A kind of voices belonged to Romellow Robins, a peer mentor with Destined for Empowerment, an area program serving previously incarcerated or system-impacted youth.
“I used to be the black sheep. I acquired locked up. And folks I believed have been my household all disappeared,” Robins instructed the Defender. “Solely my mama picked up the cellphone.”
Now targeted on guiding others via what he endured, Robins challenges older generations to cease judging and begin mentoring.
“We, as a Black neighborhood, don’t stick collectively. We have now all the time been in opposition to one another, or the system, or greed or cash, all the time turned us in opposition to one another,” Robins mentioned. You all ought to have been there to assist us out, to show us to raise ourselves as an alternative of sure individuals who will take a look at you after which simply choose you or deal with you based mostly on what you’ve been via.”
A veteran of the streets mentors youth
Shawn Allison, neighborhood violence interrupter, mentioned he sees his youthful self in immediately’s teenagers.
Allison mentioned he was drawn into the streets as a type of revolt and emotional survival.
“I used to be the second baby. My brother was nice at every little thing. I began performing out as a result of I finished getting consideration at residence,” he mentioned. “When the OGs (Unique Gangsters) within the streets instructed me they have been pleased with me, I stayed.”
In the present day, Allison helps youth unpack trauma and perceive the results of glorifying felony existence.
“I used to wish to be Scarface, Frank White, Nino Brown,” he mentioned. “However if you play the tape all the way in which to the tip, all of them die.”
He warned that many teenagers don’t see previous the cash and fame till it’s too late.
“We have now to show them to play the entire tape. Don’t cease the story on the half with the automobiles and followers,” Allison mentioned. “Get in a room with these youngsters. Allow them to speak. Don’t speak at them. That’s how we break the cycle.”
The Actual options aren’t in a jail cell
Audio system on the city corridor agreed that the core options are already identified; they simply aren’t adequately funded or prioritized. Younger says authorities officers are misplacing priorities relating to youth incarceration and medicines. The expectation is for middle-class and poor folks to donate to help applications to uplift the youth, however households battle financially.

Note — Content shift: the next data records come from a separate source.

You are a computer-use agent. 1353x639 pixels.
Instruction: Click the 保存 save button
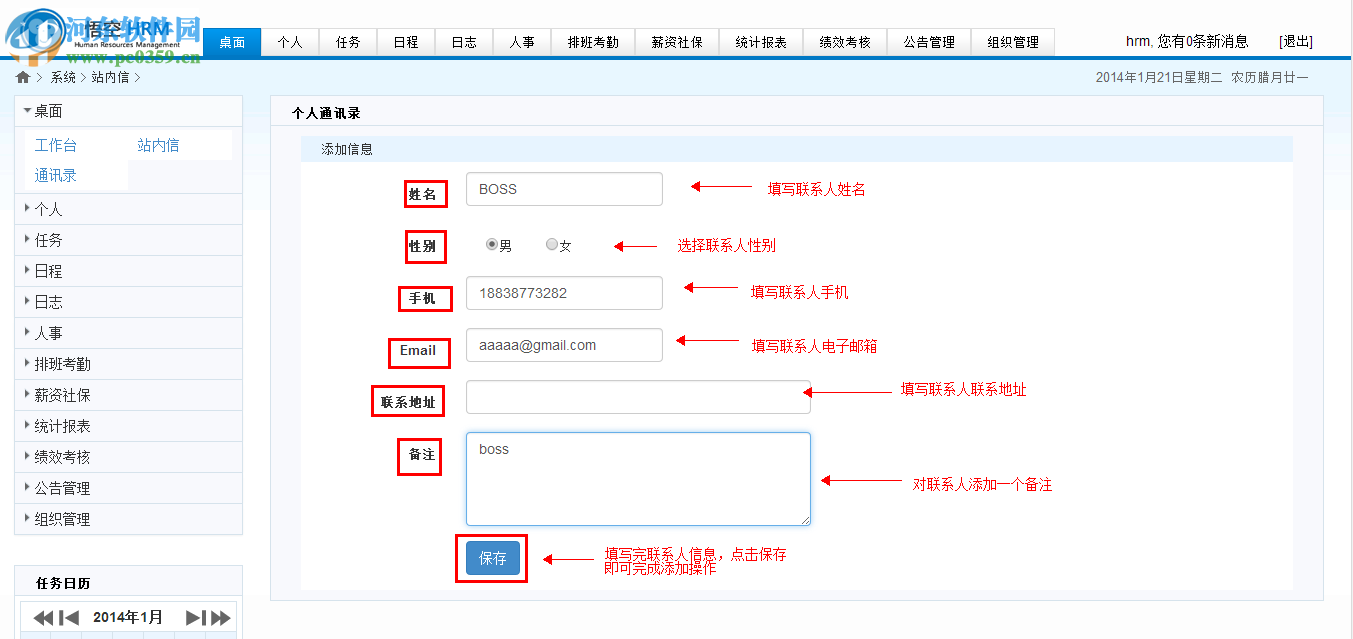(491, 558)
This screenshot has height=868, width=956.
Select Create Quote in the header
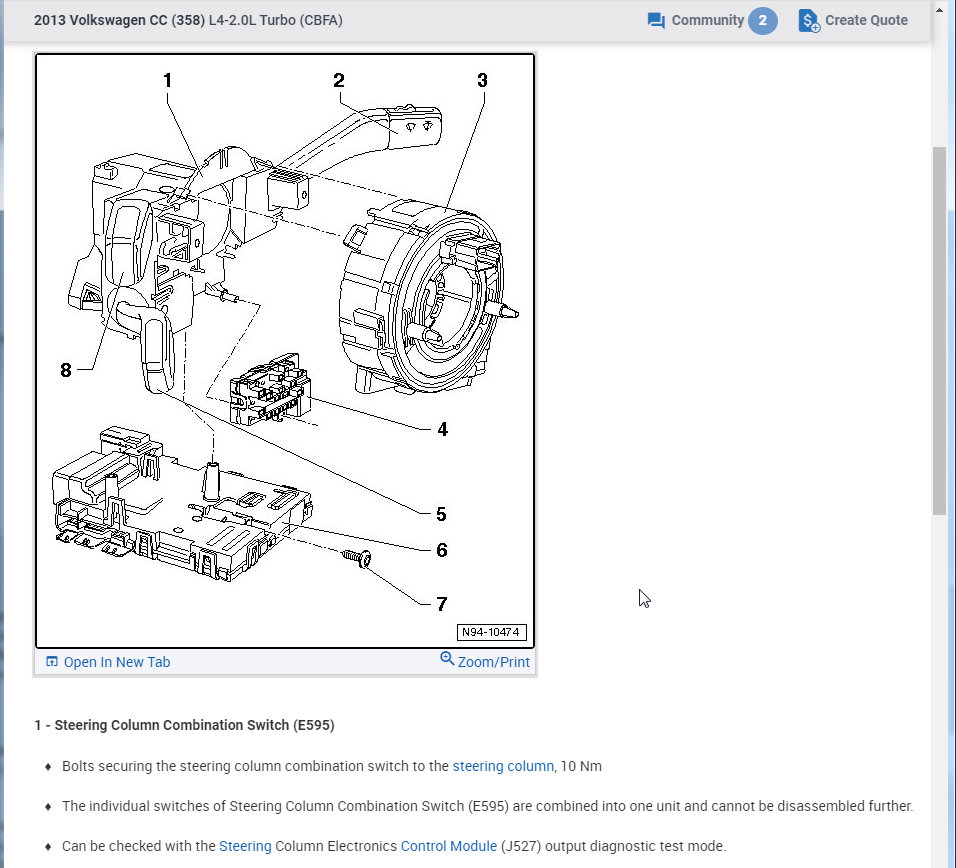click(865, 20)
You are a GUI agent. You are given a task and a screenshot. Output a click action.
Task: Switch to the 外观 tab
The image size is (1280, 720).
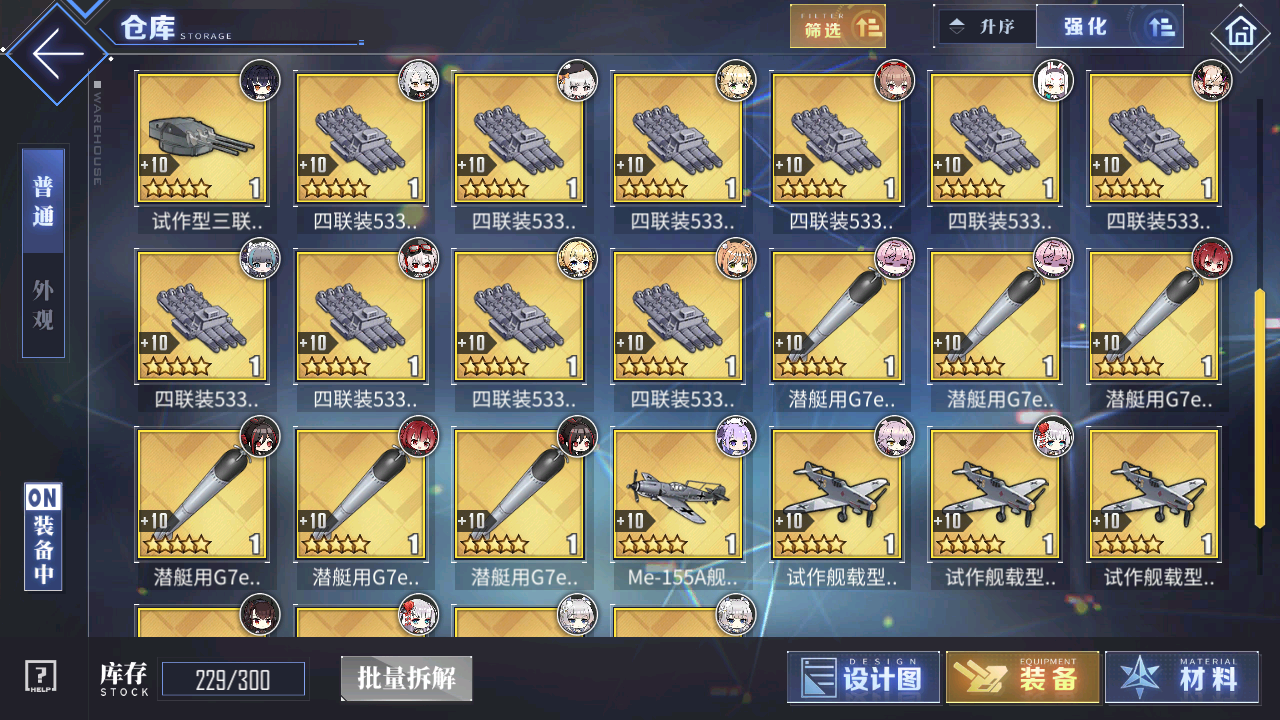tap(44, 306)
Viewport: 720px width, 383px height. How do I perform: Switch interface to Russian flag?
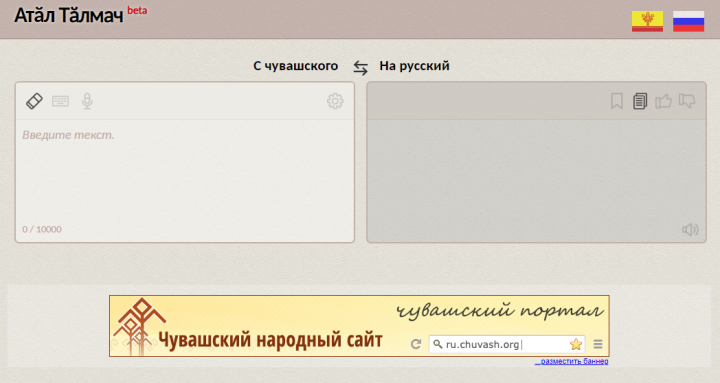[x=689, y=22]
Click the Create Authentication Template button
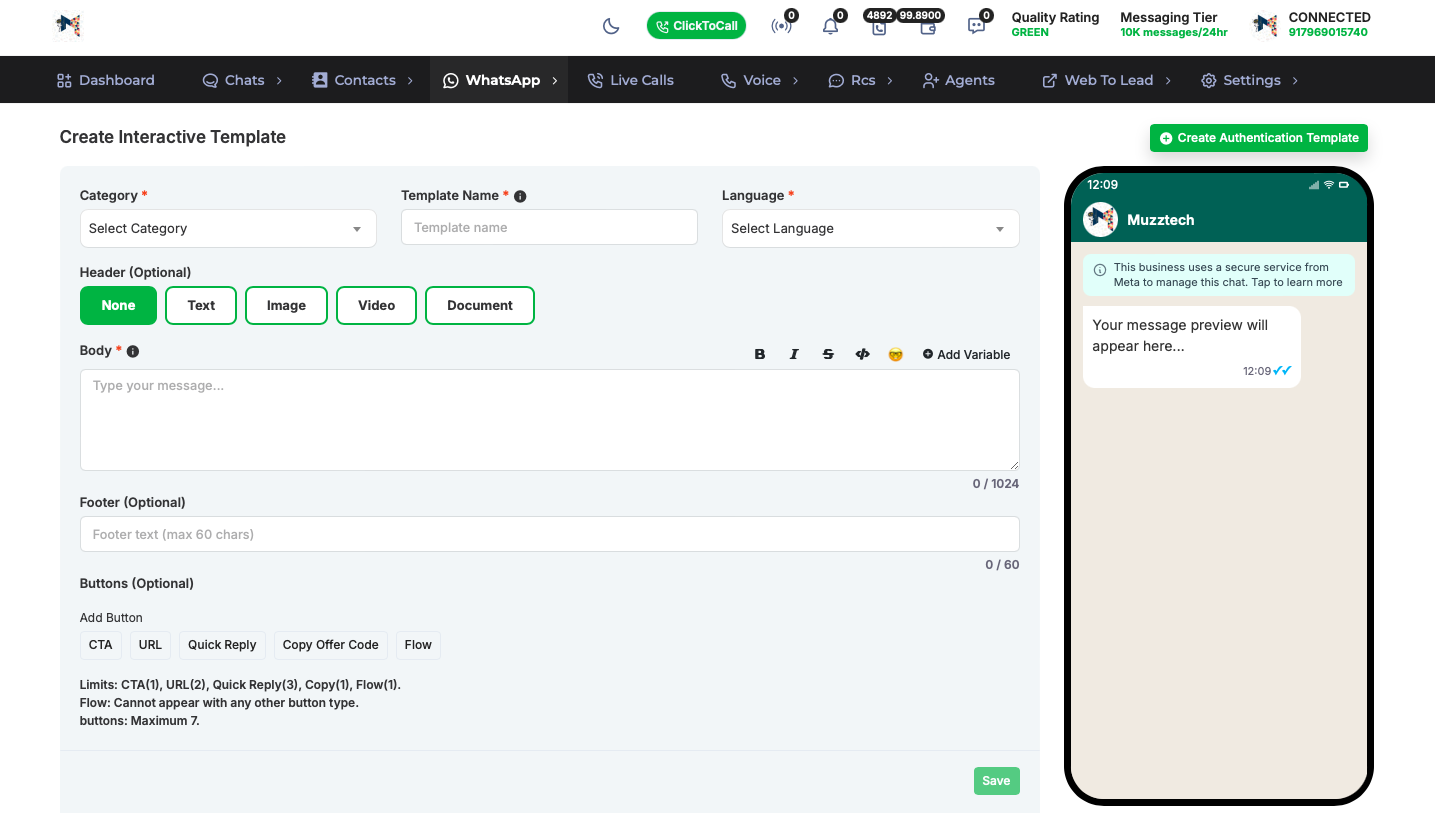This screenshot has height=813, width=1435. [x=1258, y=138]
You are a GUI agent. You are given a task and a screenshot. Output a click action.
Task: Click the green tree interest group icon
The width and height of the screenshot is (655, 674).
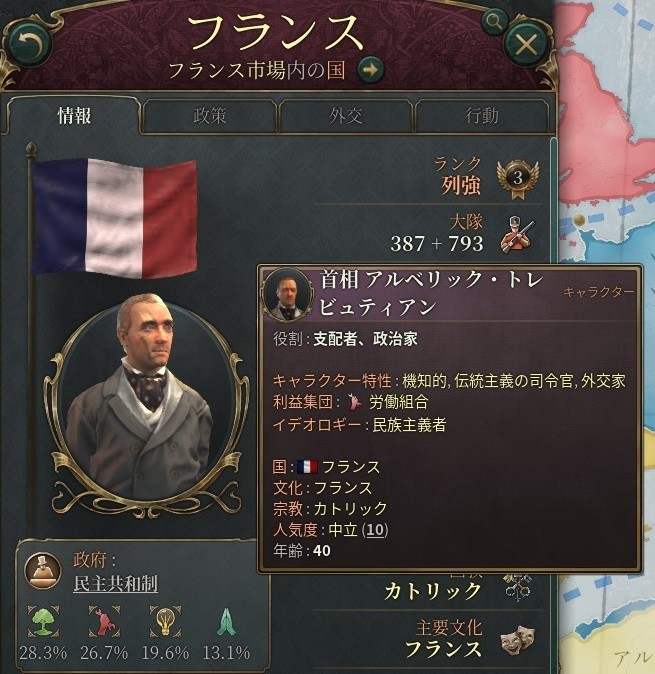point(43,621)
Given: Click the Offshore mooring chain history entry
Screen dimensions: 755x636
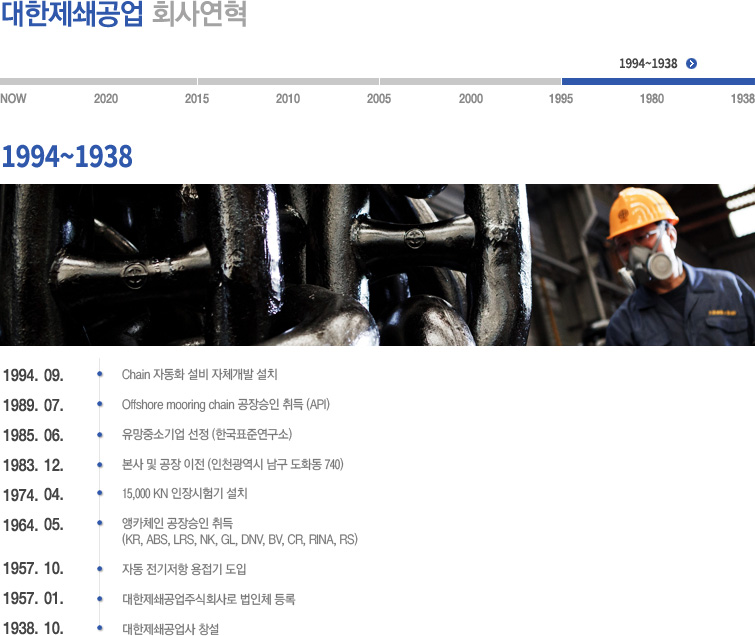Looking at the screenshot, I should coord(225,405).
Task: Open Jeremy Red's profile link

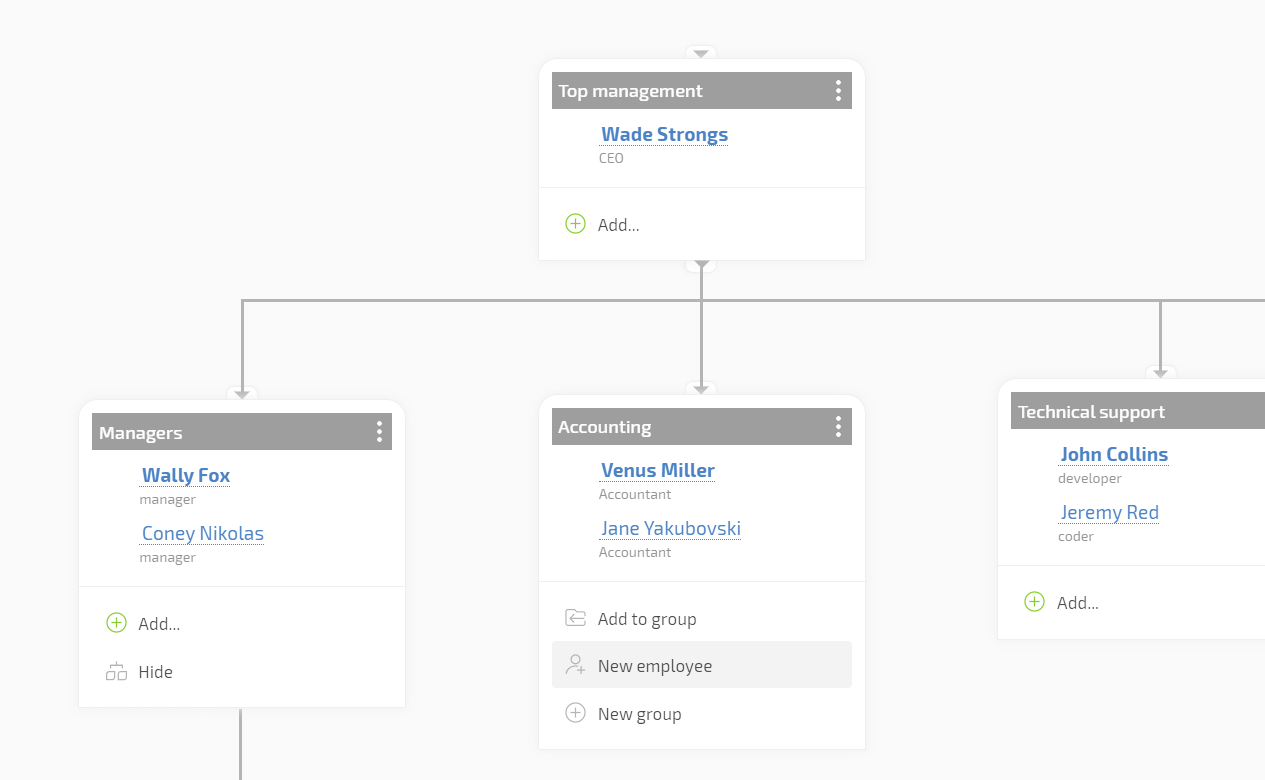Action: (1109, 512)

“We don’t want extra prisons. We want extra trades applications. Extra remedy. Extra job entry”
LJ Younger, Houston resident
“The price of wages has gone up and wages are stagnant. Households aren’t current sufficient for the youngsters, in order that they discover methods to get consideration,” mentioned Younger. “It’s a must to open up doorways and alternatives for that to occur. However we’re apprehensive concerning the authorities funding extra prisons.”
Group applications like Change Occurs!, My Brother’s Keeper Houston, and Destined for Empowerment supply actual help from mentoring to trauma counseling to re-entry steering. However they continue to be underfunded whereas the state allocates billions to develop correctional infrastructure.
“We don’t want extra prisons. We want extra trades applications,” she mentioned. “Extra remedy. Extra job entry.”